Tether, the controversial stablecoin issuer behind USDT, today announced the launch of a new stablecoin that will be backed by offshore Chinese yuan (CNH).
The stablecoin, CNHT, will be pegged to the yuan on run on the Ethereum blockchain as an ERC-20 token, according to a statement from the company. Tether can now receive wire transfers of CNH at tether.to, which, in theory, increases its ability to facilitate “the digital use of fiat currencies.” The Tether platform also supports the U.S. dollar (USDT) and the euro (EURT).
Launched in 2014, Tether remains the primary stablecoin on the market, but has more recently faced competitors in USD Coin (USDC), Anchor and other similar tokens.
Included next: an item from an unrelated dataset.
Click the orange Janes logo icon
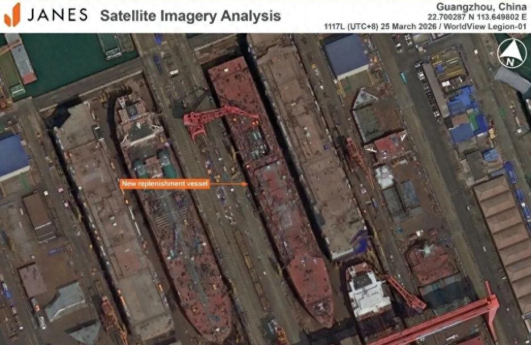The height and width of the screenshot is (345, 531). [x=12, y=15]
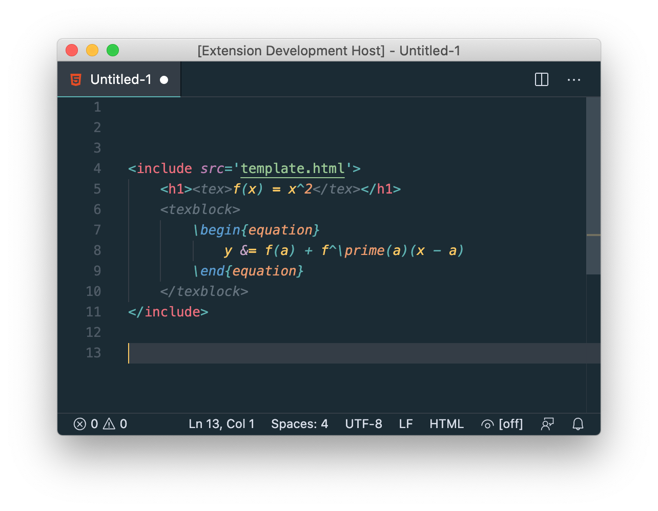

As a fiat-pegged stablecoin, Tether is supposedly backed by traditional fiat currency held in reserves, which sets it apart from other forms of digital currency such as Bitcoin, Ethereum and Ripple’s XRP.
This claim, however, has been repeatedly challenged, and is central to the ongoing legal battle that Tether’s parent company, iFinex, faces in New York. The New York State Attorney General filed a lawsuit against iFinex in April alleging that the company committed fraud and violated securities laws when its crypto exchange, Bitfinex, raided Tether reserves to cover the loss of $850 million to a shady Panama-based, payment processor called Crypto Capital.
Even before the lawsuit, however, allegations arose that Tether was being used to manipulate the price of Bitcoin. A report issued by University of Texas Finance Professor John Griffin in mid-2018 claimed to demonstrate how the stablecoin was used to do precisely that during Bitcoin’s meteoric rise in December 2017.
But even with the eyes of U.S. regulators firmly on Tether’s business practices, the company evidently has no concern with entering a new market in China.